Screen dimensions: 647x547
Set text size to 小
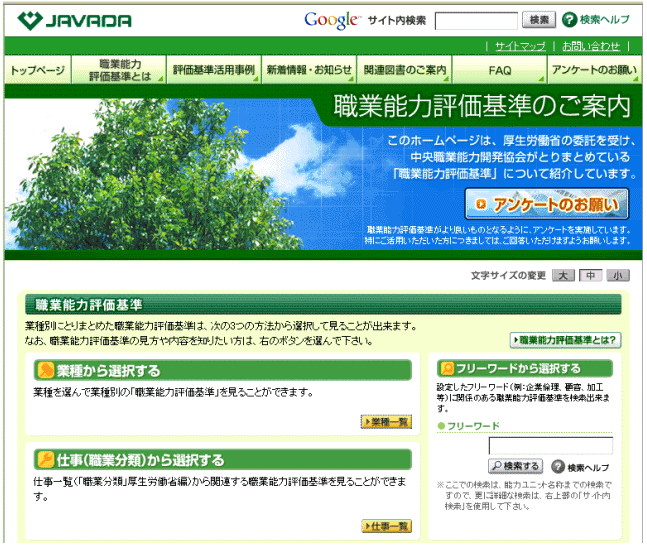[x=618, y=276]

####

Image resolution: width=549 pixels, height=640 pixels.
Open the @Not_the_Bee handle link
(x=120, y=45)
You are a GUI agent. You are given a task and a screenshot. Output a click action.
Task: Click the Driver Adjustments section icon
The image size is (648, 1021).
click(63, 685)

####

Find the line with "Image resolution: width=549" in the entries above. Retype it and each line after it, exactly, through the line with "Task: Click the", and stop there.

* _EXERCISE RESPONSE_
Image resolution: width=549 pixels, height=640 pixels.
Open the @Not_the_Bee handle link
(x=120, y=45)
You are a GUI agent. You are given a task and a screenshot. Output a click action.
Task: Click the Driver Adjustments section icon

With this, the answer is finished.